Se había producido un impresionante silencio. Como si todos hubieran cesado hasta de respirar, y el tiempo se hubiera detenido, suspendido en las vastas profundidades tenebrosas del espacio interestelar.
Mark Xavier se esforzó. Hizo un esfuerzo sobrehumano. Era acongojante mirar hacia él, cómo luchaba. Su brazo izquierdo se hundió con el esfuerzo por incorporarse. La rojiza mirada se hizo más roja, más cálida, más salvaje.
El doctor Holmes sujetó un trozo de piel del brazo izquierdo de Xavier, jeringuilla en mano, como un autómata, inhumano.
– Yo… -fue el único resultado de su esfuerzo. La cara, blanca, se tornó gris y una burbuja de sangre apareció en su boca. Volvió a quedar inconsciente.
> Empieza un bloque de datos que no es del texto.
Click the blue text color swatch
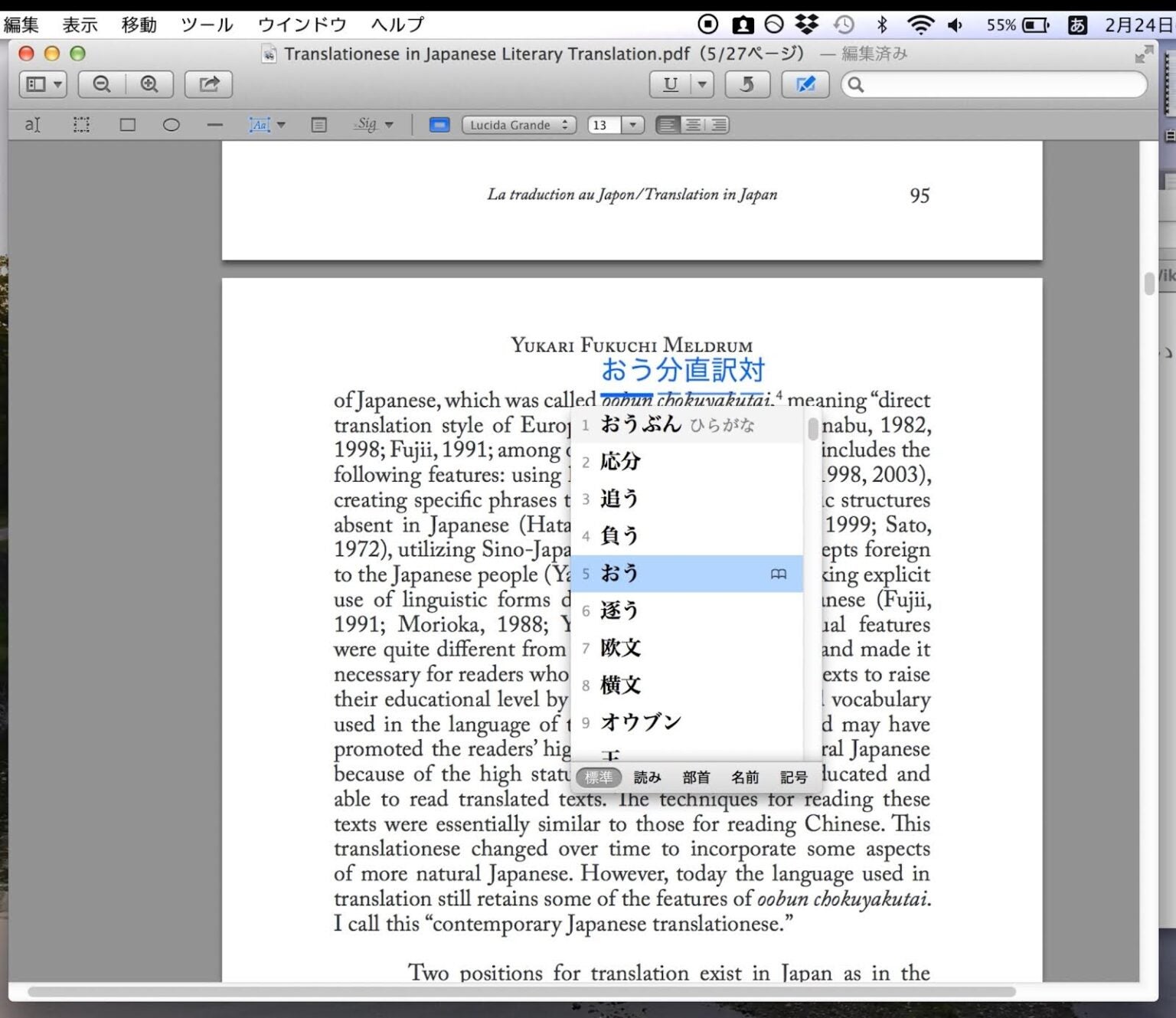 pyautogui.click(x=439, y=124)
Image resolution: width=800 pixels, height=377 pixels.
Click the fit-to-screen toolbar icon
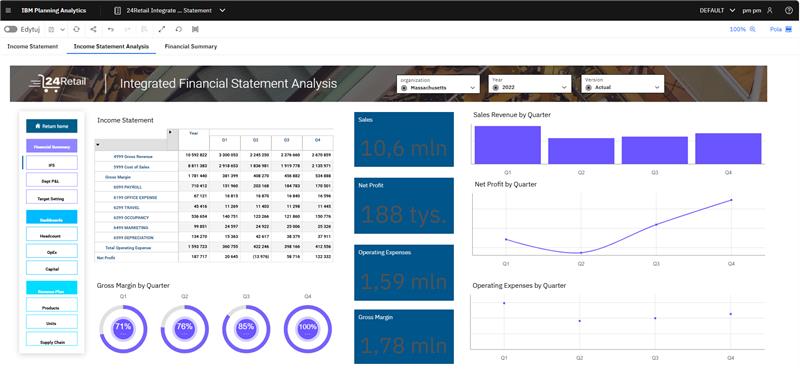point(195,30)
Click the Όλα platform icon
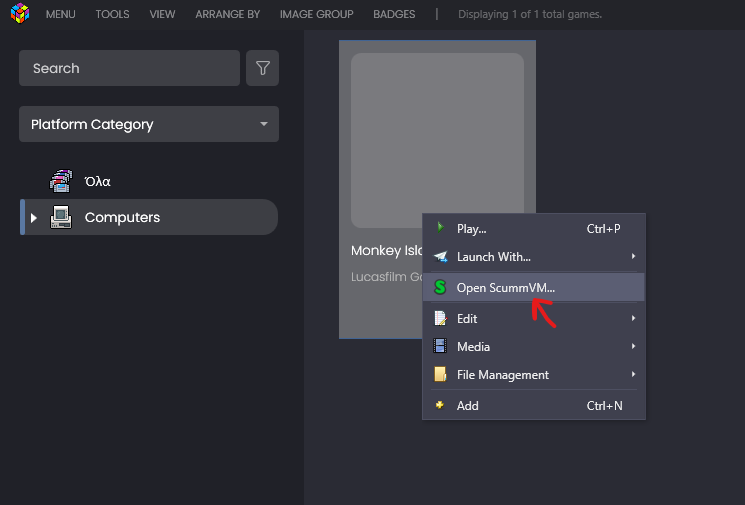Image resolution: width=745 pixels, height=505 pixels. pos(61,181)
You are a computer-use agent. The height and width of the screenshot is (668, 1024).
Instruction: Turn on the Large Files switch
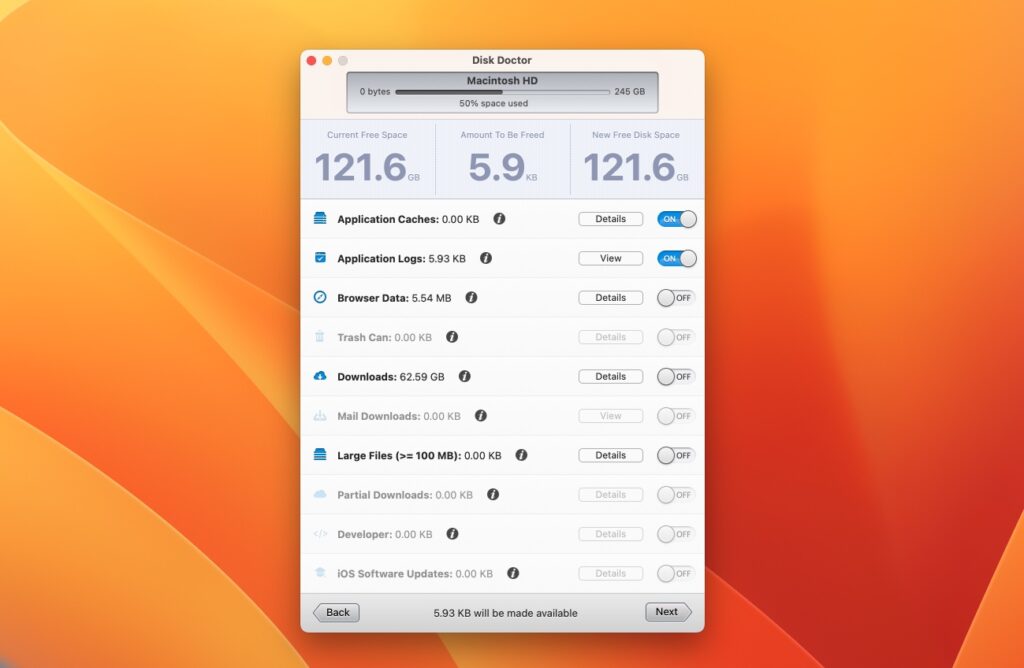point(675,455)
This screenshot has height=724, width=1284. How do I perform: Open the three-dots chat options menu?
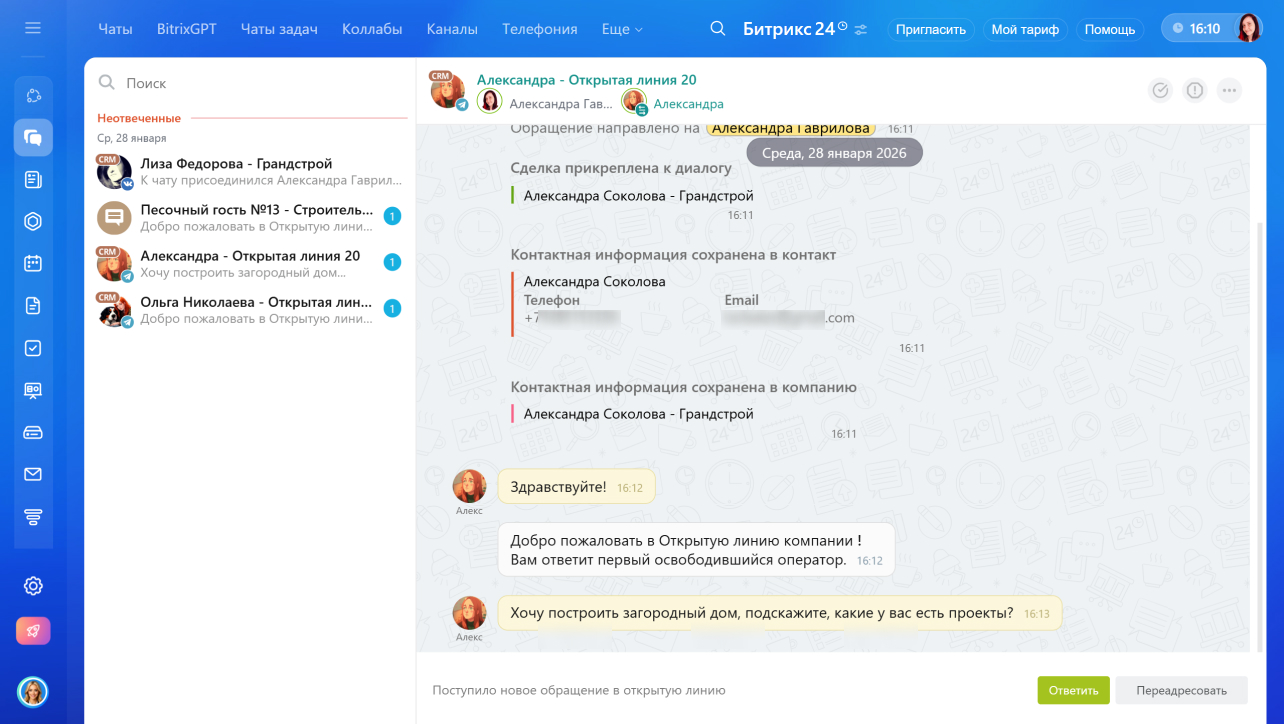click(x=1230, y=90)
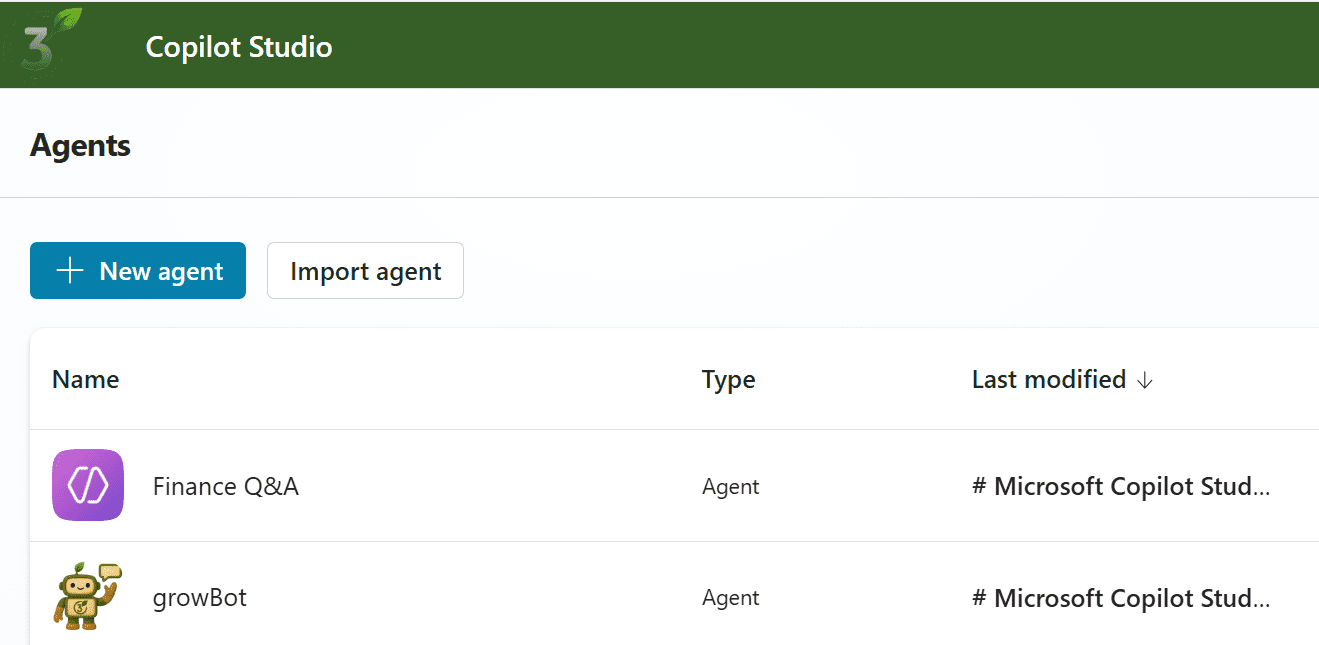Click empty space in the green header bar
This screenshot has height=645, width=1319.
point(800,45)
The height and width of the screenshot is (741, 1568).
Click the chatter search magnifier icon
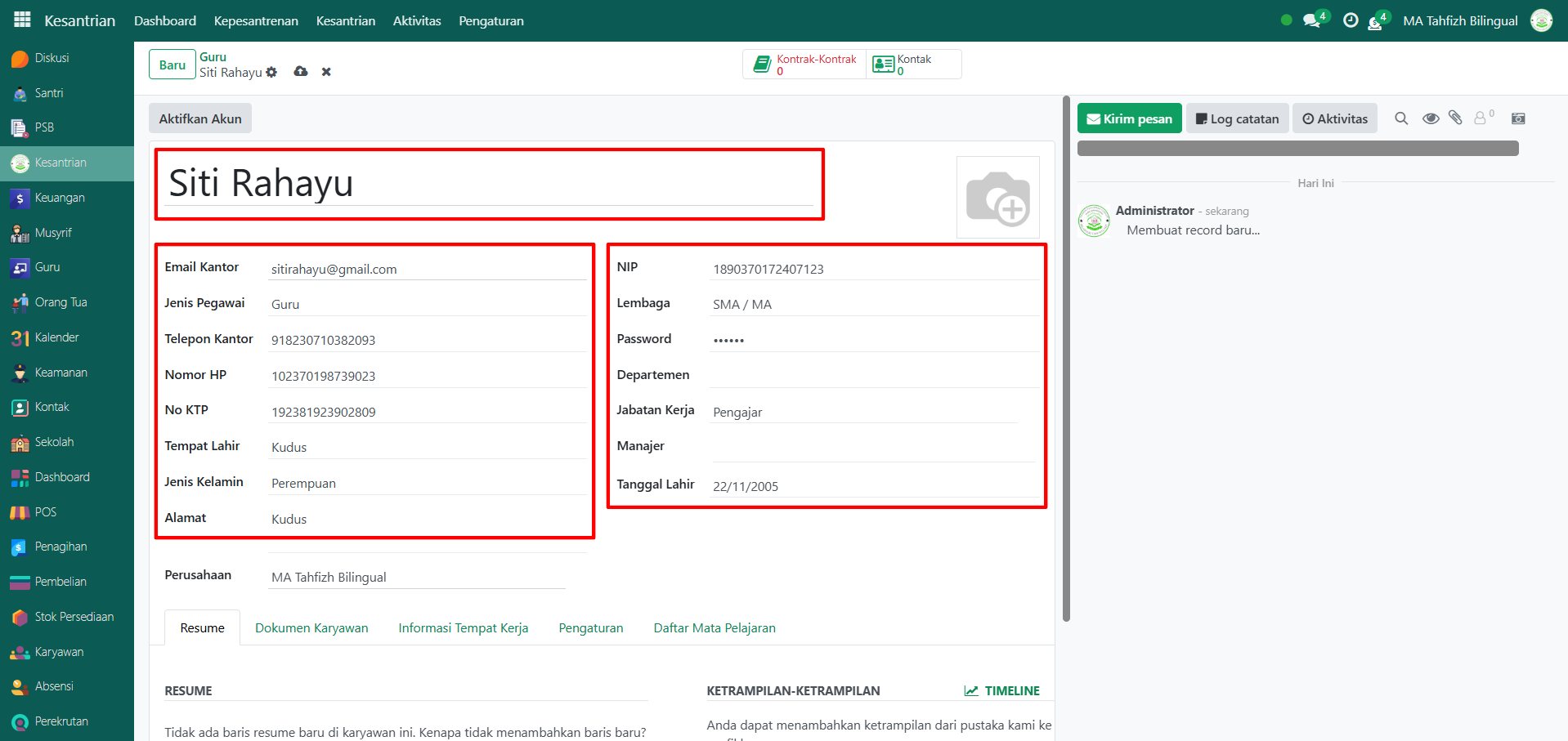pos(1401,118)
La aguja se hincó en el brazo.
Volvieron a respirar, a agitarse. El inspector se puso en pie trabajosamente, se limpió el polvo, y se secó la cara con el pañuelo.
– ¿Muerto? -dijo Ellery humedeciéndose los labios.
– No -el doctor Holmes se había incorporado también y contemplaba preocupado el cuerpo inmóvil-. Sólo desvanecido. Le he puesto morfina. Sólo la imprescindible para relajarlo y mantenerlo tranquilo.